Reproduce the records below exactly; no pictures.

__Records for the exercise__:
+ + +

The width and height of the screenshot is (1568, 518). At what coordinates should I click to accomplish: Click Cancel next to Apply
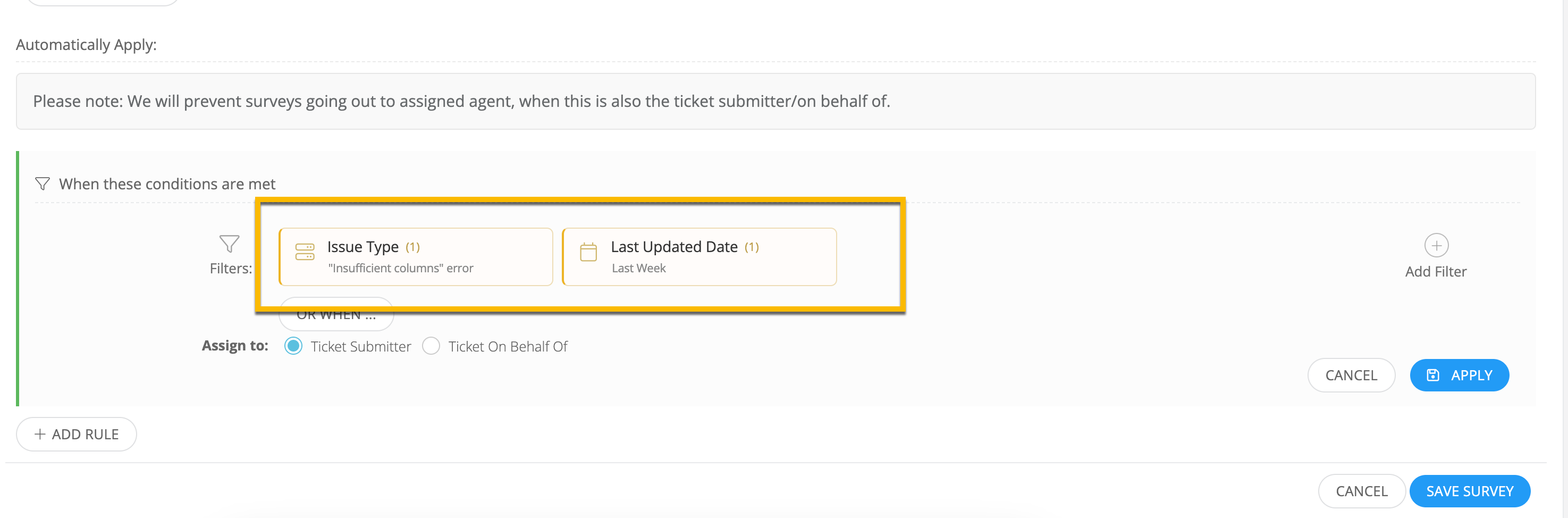(1351, 375)
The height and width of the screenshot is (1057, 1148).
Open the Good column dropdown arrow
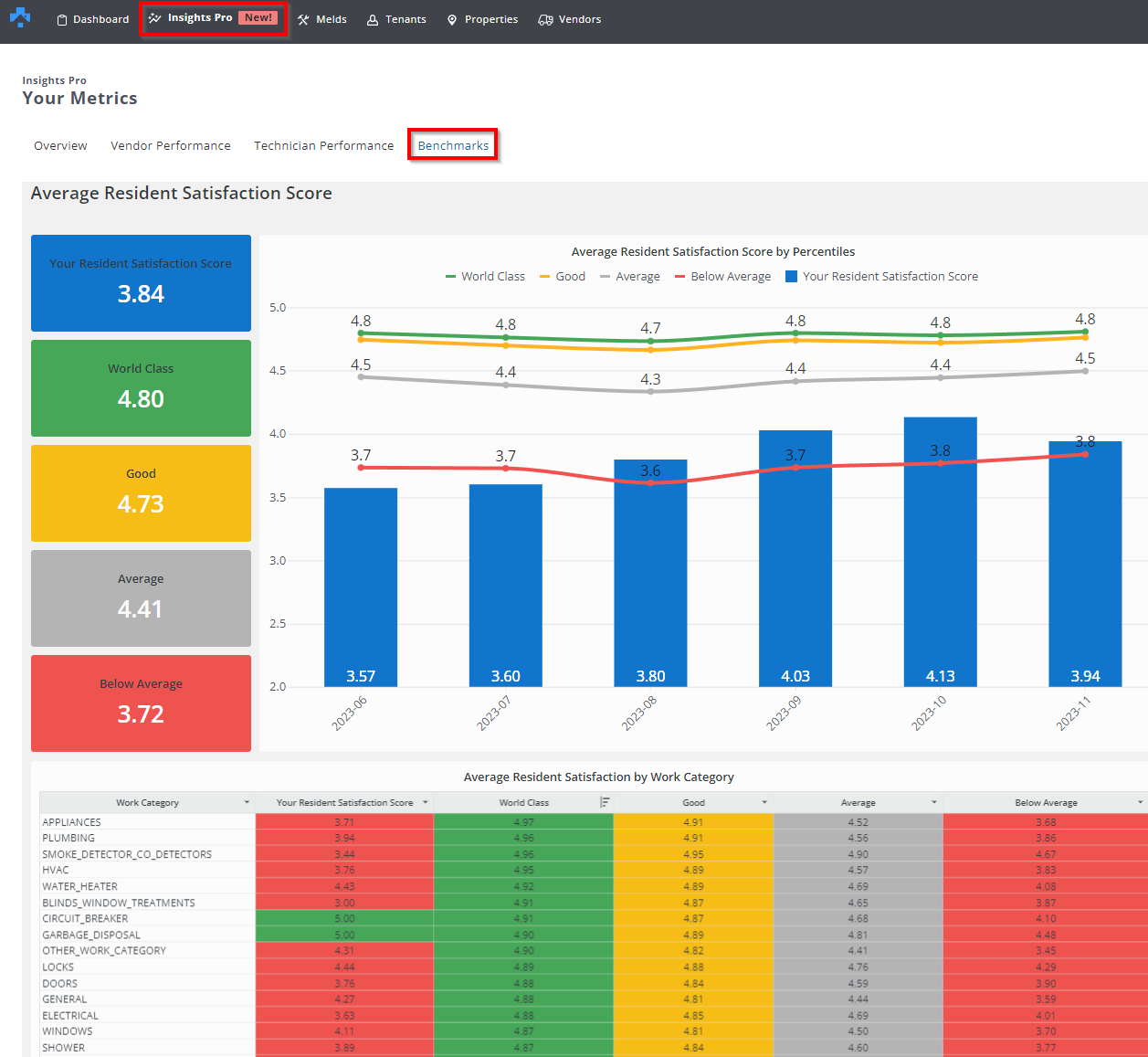click(764, 802)
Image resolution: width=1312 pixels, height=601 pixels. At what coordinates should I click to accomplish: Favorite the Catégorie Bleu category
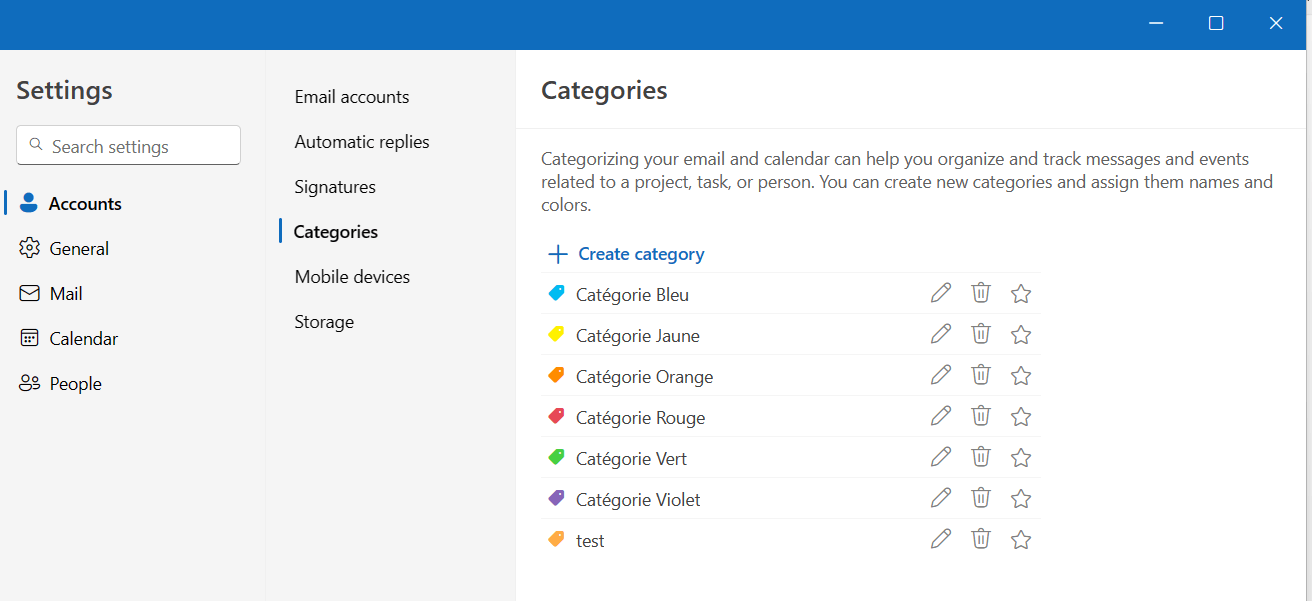[1021, 294]
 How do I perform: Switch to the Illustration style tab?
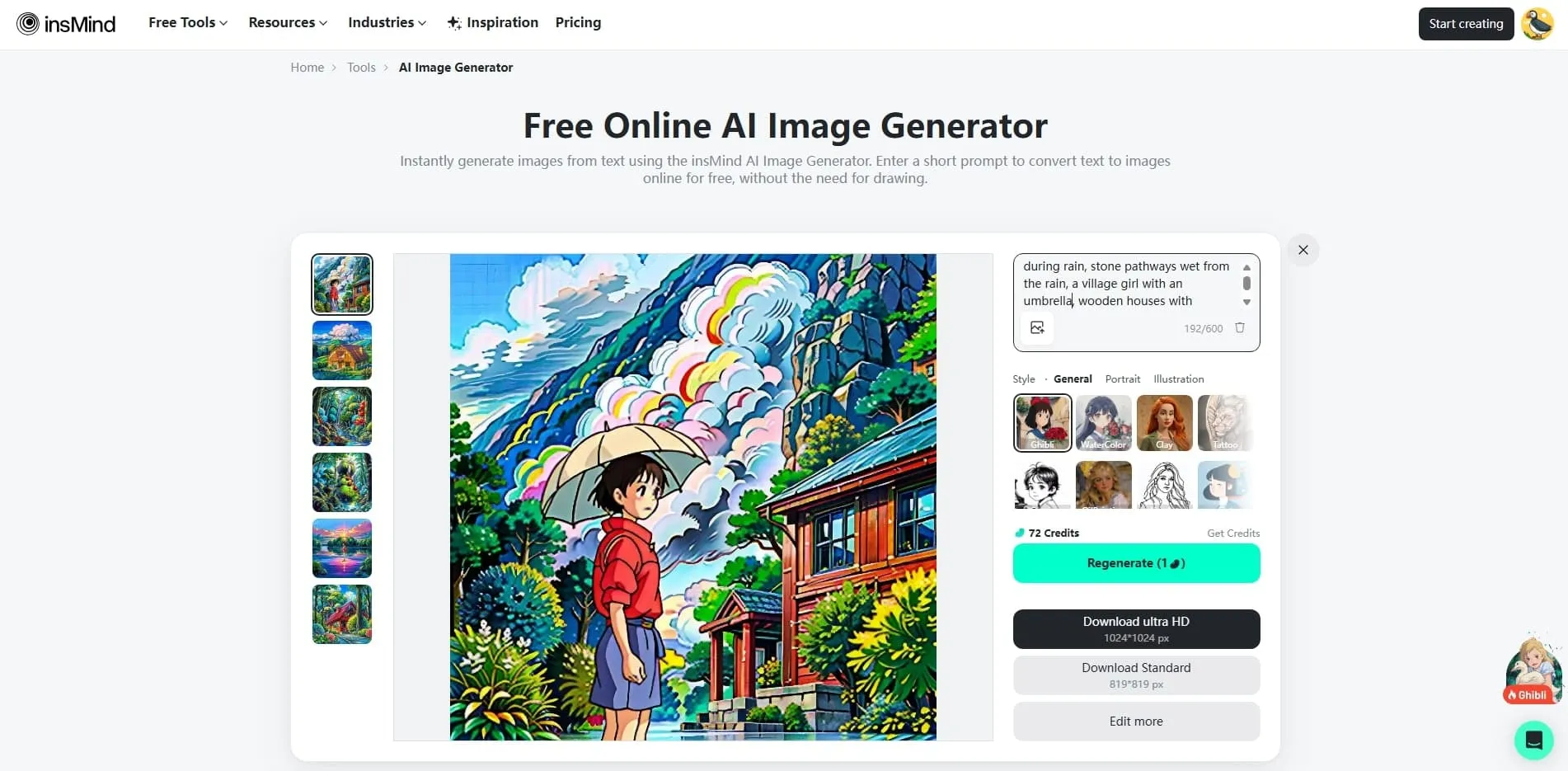tap(1178, 379)
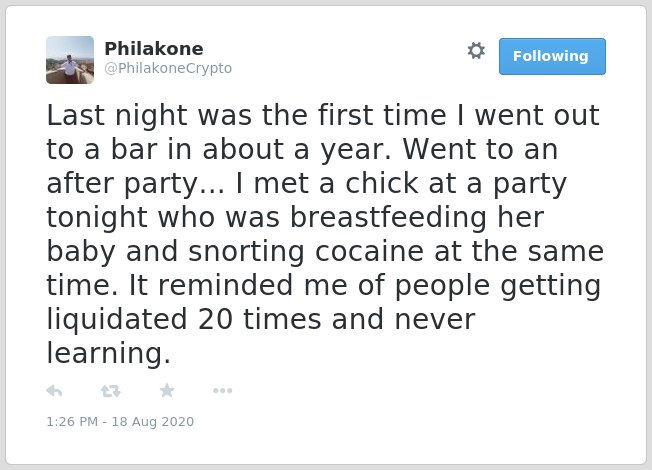Toggle the Following state for @PhilakoneCrypto
The height and width of the screenshot is (470, 652).
[552, 57]
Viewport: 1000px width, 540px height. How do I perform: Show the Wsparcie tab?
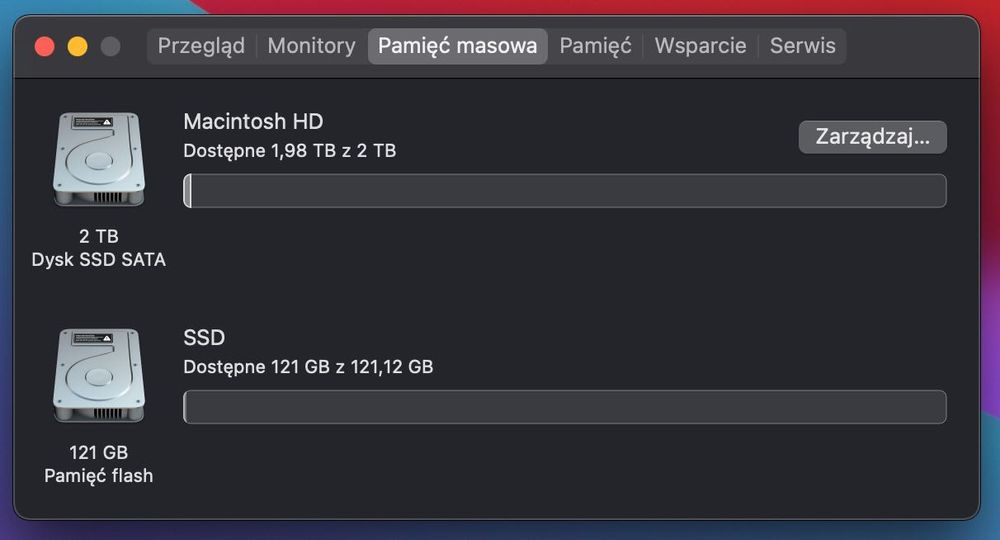point(700,46)
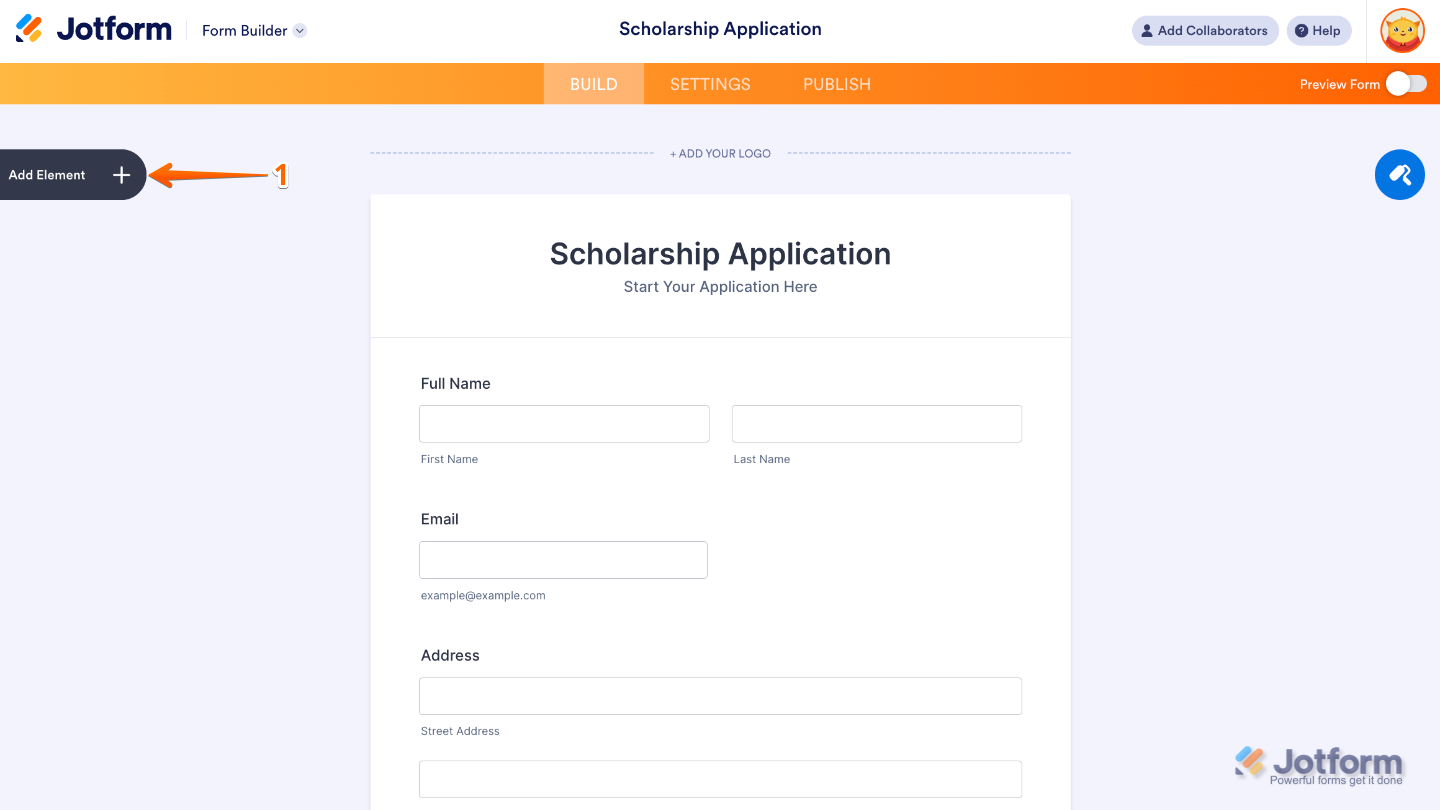Click inside the Last Name input field
1440x810 pixels.
click(876, 423)
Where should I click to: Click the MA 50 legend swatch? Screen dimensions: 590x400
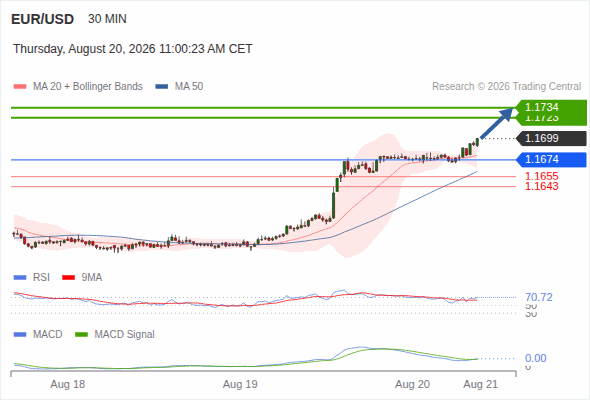click(162, 87)
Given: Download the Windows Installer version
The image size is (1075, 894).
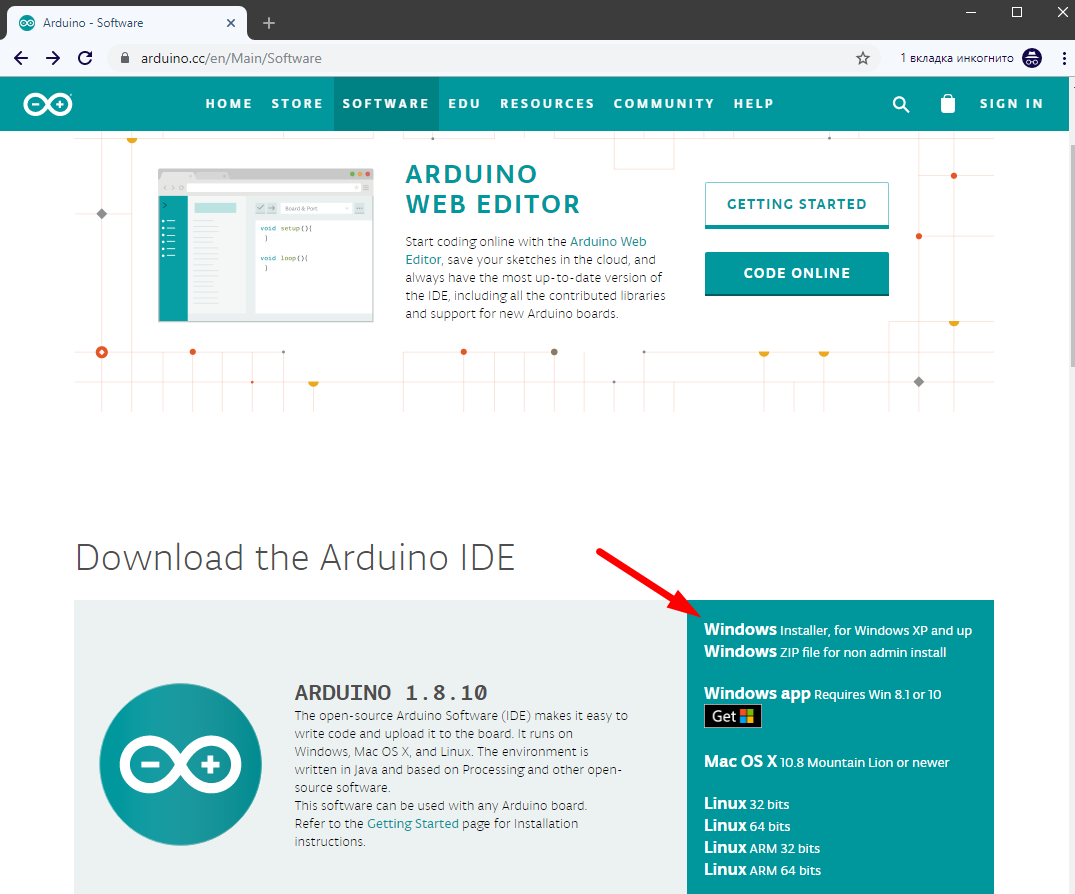Looking at the screenshot, I should coord(838,630).
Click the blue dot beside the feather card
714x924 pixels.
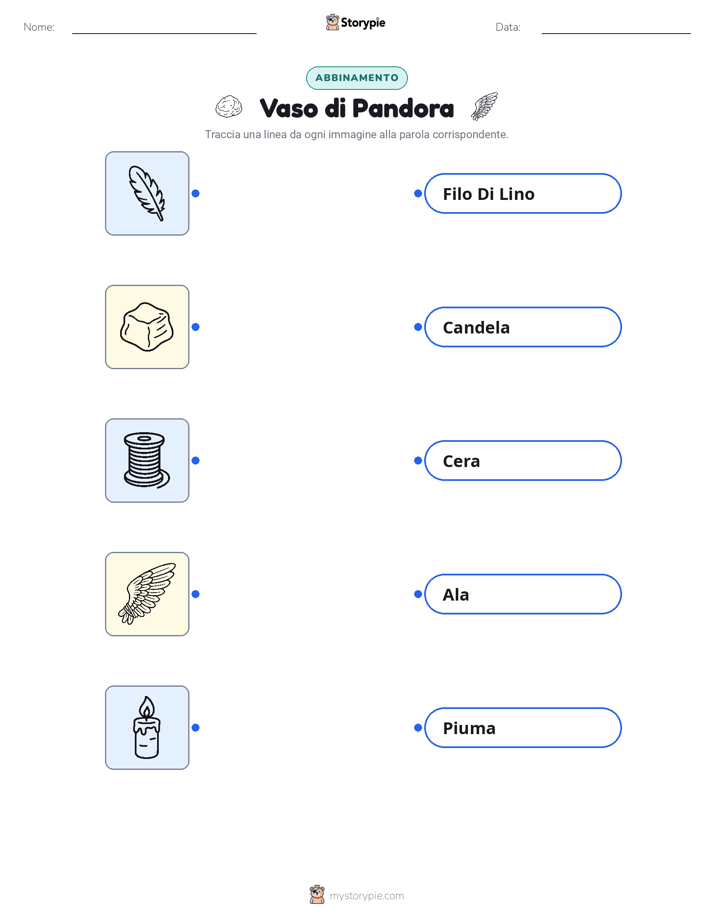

+ + +

__Result of the task__:
The width and height of the screenshot is (1568, 518). At what coordinates should I click to accomplish: Click Cancel next to Apply
(1351, 375)
The height and width of the screenshot is (1057, 1148).
Open the Good column dropdown arrow
click(764, 802)
Image resolution: width=1312 pixels, height=601 pixels. At what coordinates should I click to accomplish: Favorite the Catégorie Bleu category
[1021, 294]
 How do I perform: Switch to the Illustration style tab?
tap(1178, 379)
Toggle the Following state for @PhilakoneCrypto
The height and width of the screenshot is (470, 652).
[552, 57]
Viewport: 1000px width, 540px height. How do I perform: Show the Wsparcie tab?
point(700,46)
Click inside the Last Name input field
1440x810 pixels.
click(876, 423)
Where should I click to: Click the MA 50 legend swatch? Screen dimensions: 590x400
click(162, 87)
Given: Download the Windows Installer version
The image size is (1075, 894).
Looking at the screenshot, I should coord(838,630).
Click the blue dot beside the feather card
714x924 pixels.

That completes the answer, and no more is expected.